For two days this week, we listened to President Cyril Ramaphosa giving testimony at the state capture commission.

President Cyril Ramaphosa is accused of possibly perjuring himself when he testified at the Zondo commission by omitting to tell it about his knowledge of the alleged use of state funds for an internal ANC campaign. File photo.
President Cyril Ramaphosa is accused of possibly perjuring himself when he testified at the Zondo commission by omitting to tell it about his knowledge of the alleged use of state funds for an internal ANC campaign. File photo. (Thapelo Morebudi)

For two days this week, we listened to President Cyril Ramaphosa giving testimony at the state capture commission. 

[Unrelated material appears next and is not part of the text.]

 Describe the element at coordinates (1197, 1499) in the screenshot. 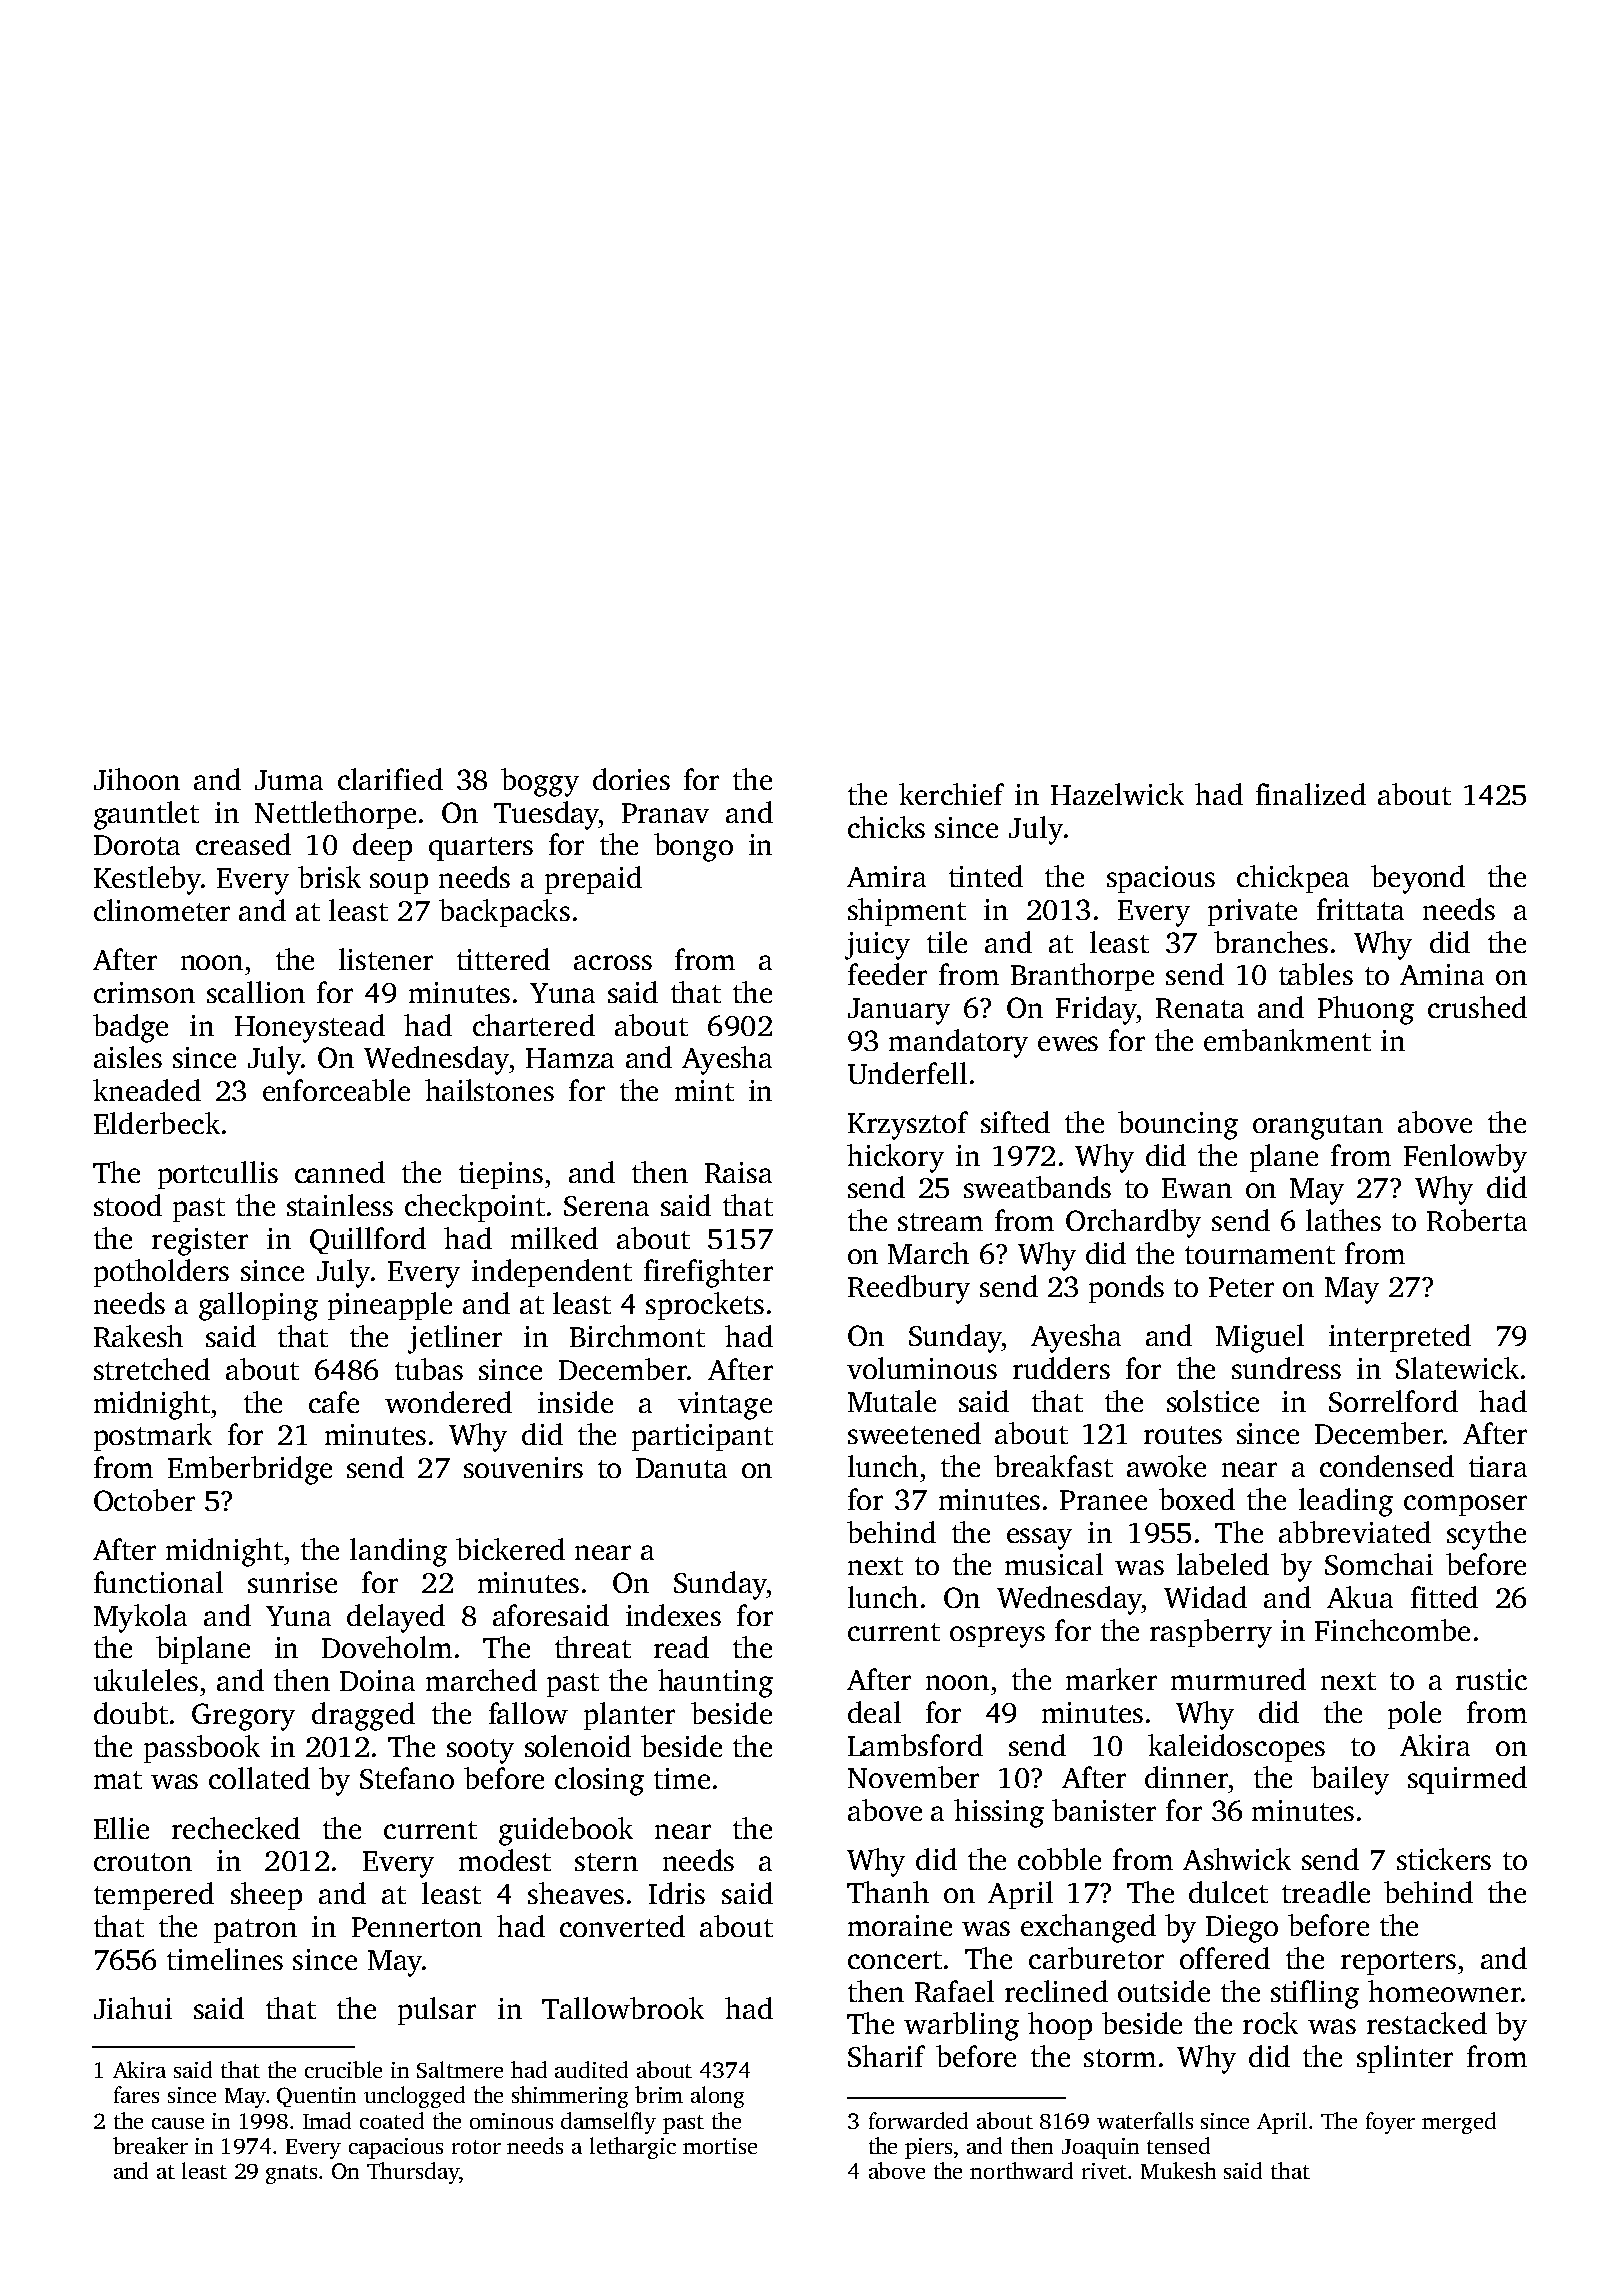

I see `boxed` at that location.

A much-anticipated affair; his appearance as the leader of the ANC was a significant moment in history. In part it demonstrated the health of our democracy, which compels a sitting president to appear before a judicial commission to account for the decisions of his party and their impact on government and the nation at large. 

This is a concept we must never take for granted but must jealously guard as an important feature of our constitutional order. 

Ramaphosa’s appearance was also an opportunity for the nation to hear how his party explains its conduct during a period in which the capture of state institutions took place. Perhaps one of the most important admissions he made was that it effectively took six years for the party to acknowledge the phenomenon that is state capture and to back efforts to investigate it. 

In that time, billions of rands were lost through various nefarious deals, state-owned enterprises were almost bankrupted and our law enforcement had been so compromised that they were rendered the weakest they had been in the democratic era. 

As far as Ramaphosa’s testimony goes, his admission only went as far as shedding some light on the mood of contestation in the party at the time but failed to adequately account for specific organisational failures that contributed to the rot. 

Without such transparency and accountability, we are none the wiser about the true nature of the political machinations that promoted systemic corruption in our country. It was therefore disingenuous of the president to expect us to take him at his word that such wide-scale destruction can never happen again. 

Fair enough, we have seen various interventions inasfar as legally pursuing those who were involved in state capture. But the question is in the absence of credible and sustainable political reforms in the party, how can we clamp down on systemic capturing of state institutions over which it presides? 

Perhaps the lessons lie in our recent past. When leaders continued to run amok, when our politics failed us and the integrity of our institutions eroded, it was brave and independent voices, be it whistleblowers, civil society, the media and the judiciary that held the last line of defence. 

Perhaps the biggest lesson of the president's testimony is that the strength of our democracy ultimately lies in how much we as ordinary people are prepared to work to defend it.